__Document section__.
- - - - -

Ron Guilmette writes:
> In the case of the C language, we are (I think) fortunate to have certain
> "industry standards", which, in many cases, go beyond the requirements
> laid down by the international ISO C standard.
We know about that industry standard, and it's saved our bacon--- it would
be incredibly painful for the programmer to arrange for proper alignment
if "new" and "malloc" didn't give that guarantee.
I don't think our compiler guarantees arrays on the stack to be
quadword aligned; the documentation certainly doesn't mention any
such guarantee, and we have never needed to check it out.
> In the case of the i860 (in particular) the ps-ABI for this processor does
> indeed require compilers to align all data objects (and members of struct
> and union types) which have type `long double' to 16 bytes boundaries.
I think you may have missed my point: It's not that we want to load one
quad-float at once, it's that we want to load *four* single-floats at
once. Say you're doing a vector "a = b*c" operation; for every one-cycle
multiply, you need three load/stores. With a bit of loop unrolling plus
load/store-quad, you can get your three load/stores per cycle with room to
spare.

- - - - -

__Data excerpt__.
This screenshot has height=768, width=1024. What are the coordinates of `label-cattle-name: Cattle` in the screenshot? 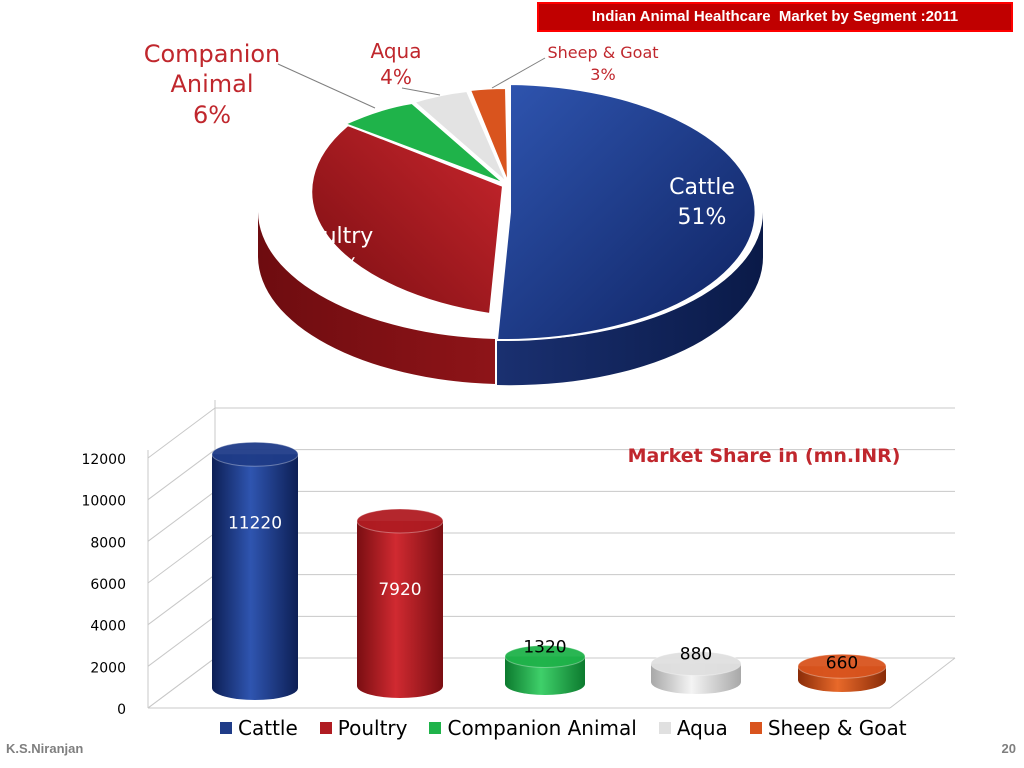 It's located at (702, 188). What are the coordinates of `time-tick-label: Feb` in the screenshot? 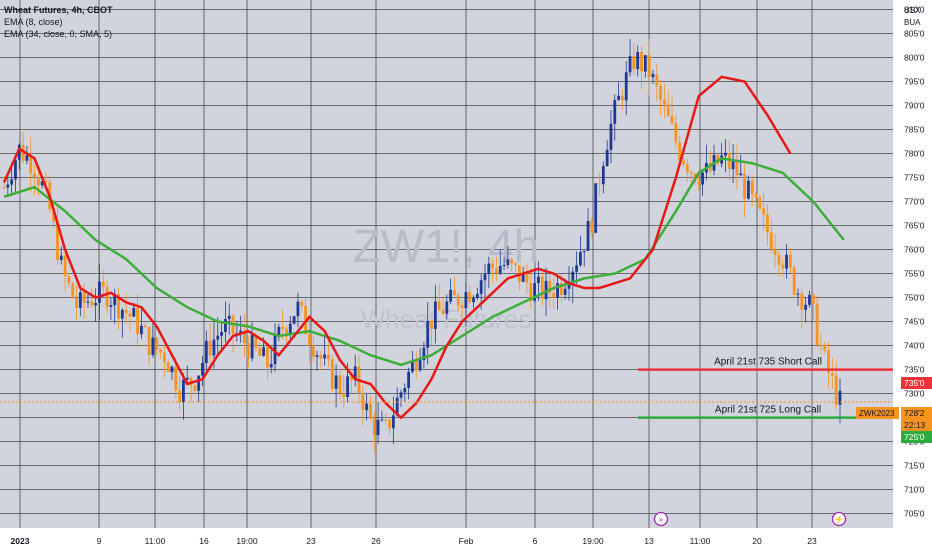 It's located at (466, 541).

- - - - -

__Job item__. Continue the reply to Ron Guilmette about data alignment on the i860 from the point where it stops.

__Output of the task__.
This is really an issue of information at the procedure-call boundary.
(In that sense it's a relative of the infamous "noalias" problem.) Say I
have a function
double sum_vector(double *p, int n);
At first glance, the ABI might imply that "sum_vector" can assume that "p"
is quadword aligned on an 860. But of course it can't; there's nothing
stopping the programmer from writing
double array[10];
double last_five = sum_vector(&array[5], 5);
The pointer "p" has the wrong alignment now. And this is nothing specific
to C; even number-friendly FORTRAN has this problem. The only way you can
do it is with exhaustive interprocedural analysis, non-standard
declarations, or having the compiler automatically write "sum_vector" in
the form of
if (happy(p)) <fast-loop> else <slow-loop>
which is hard to make into a general solution.
The compiler we use offers none of these, so the load-quad instruction is
simply out of its reach.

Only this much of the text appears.